Thomas singled out three cases: Griswold v. Connecticut, which in 1965 overturned a ban on contraception; Lawrence v. Texas, a 2003 decision that threw out the state’s criminalization of sexual intimacy between same-sex couples; and Obergefell v. Hodges, which in 2015 legalized same-sex marriage.

Then-Cook County Clerk David Orr, left, looks on as Anthony Aranda, center, and his partner Terry Beauchamp, right, of the Edgewater neighborhood of Chicago, hold a cake they received for being the 10,000th same sex couple to get a marriage license in Cook County on Aug. 31, 2016. (Nancy Stone / Chicago Tribune)

All rest on the due process clause of the 14th Amendment, which has been taken to mean people have privacy rights that aren’t spelled out in the Constitution.

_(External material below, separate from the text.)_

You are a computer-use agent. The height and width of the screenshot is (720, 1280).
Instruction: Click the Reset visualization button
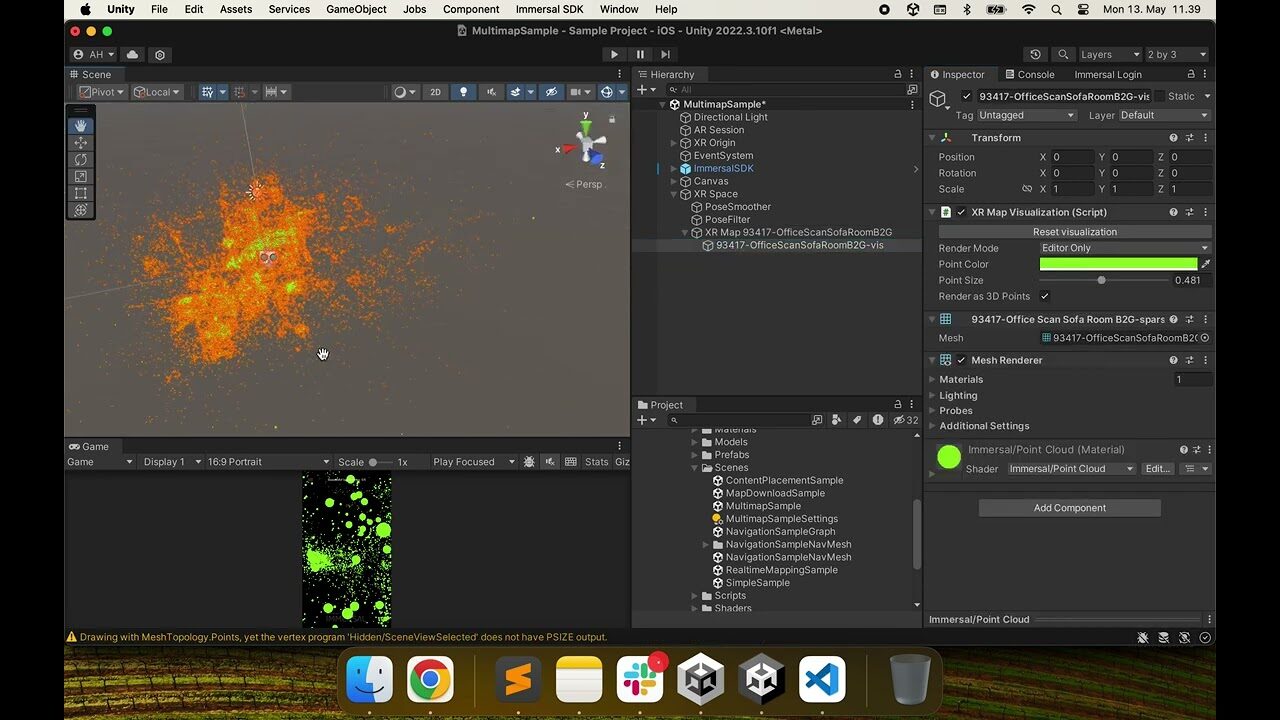pos(1075,232)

With the court’s majority now finding that abortion isn’t one of them, Illinois activists and politicians warned other seemingly settled issues are also at risk.

“Privacy rights are being eviscerated right before our very eyes,” Gov. J.B. Pritzker said in a statement. “If they can take away your ability to control your own body, there’s not much that stops them from making marriage equality illegal and taking away employment protections for your beliefs or your orientation.”

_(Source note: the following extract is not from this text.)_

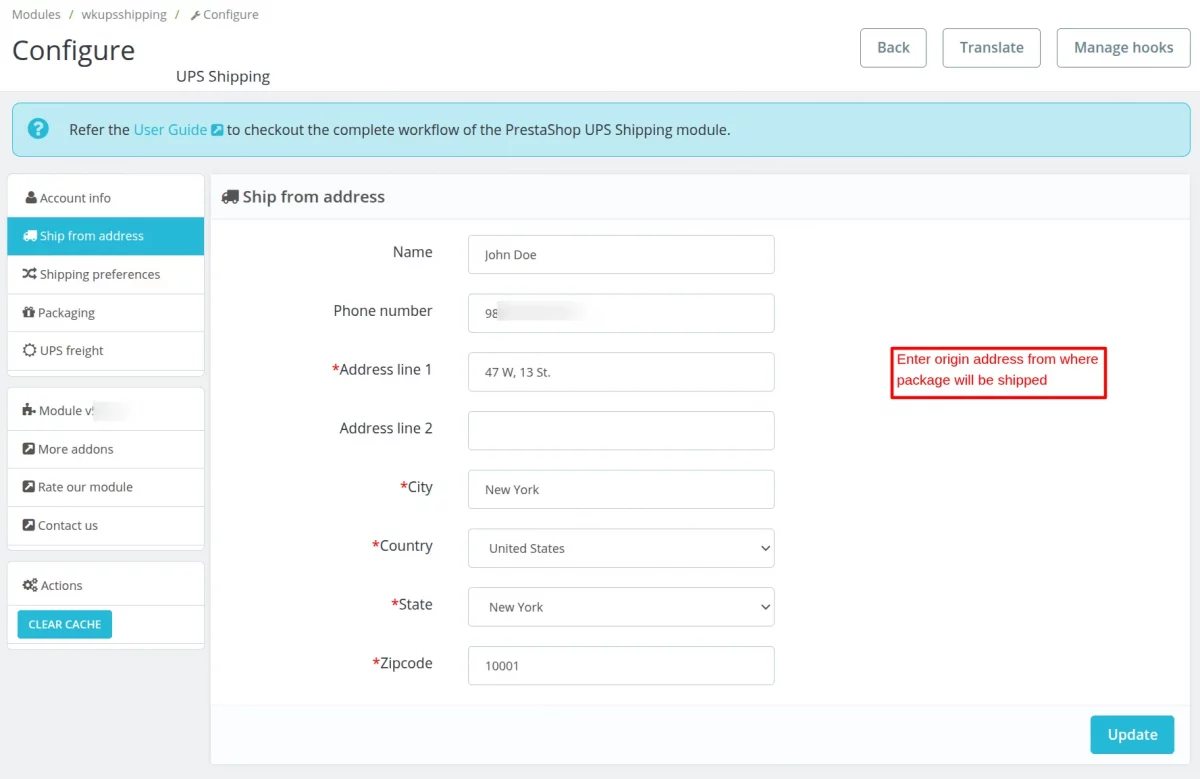Click the puzzle piece Module version icon
The width and height of the screenshot is (1200, 779).
29,411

Concern over the court’s direction is expected to be a theme at Sunday’s Pride Parade in Chicago. Camilla Taylor, deputy legal director for litigation in the Midwest office of Lambda Legal, called the Dobbs decision “deeply threatening” to LBGT protections, particularly for people of color, transgender and gender-nonconforming people.

“Our focus today is on damage done by a travesty of a decision, and we will work in future days to make sure the protections for LGBT people are not rolled back,” she said.

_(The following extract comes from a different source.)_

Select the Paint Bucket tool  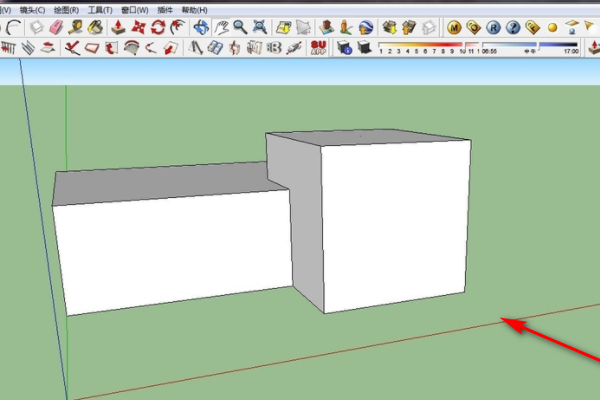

Mony Ruiz-Velasco, deputy director of Equality Illinois, an organization that works to advance rights for LGBTQ+ people, said the court appears poised to go after “many other rights that hinge on privacy rights,” including long-held protections for the LGBTQ+ community.

“I can tell you, based on conversations I’ve been having throughout the day, even though many of us were expecting the decision … it doesn’t hurt less to see it in writing and to see our country moving backward,” Ruiz-Velasco said.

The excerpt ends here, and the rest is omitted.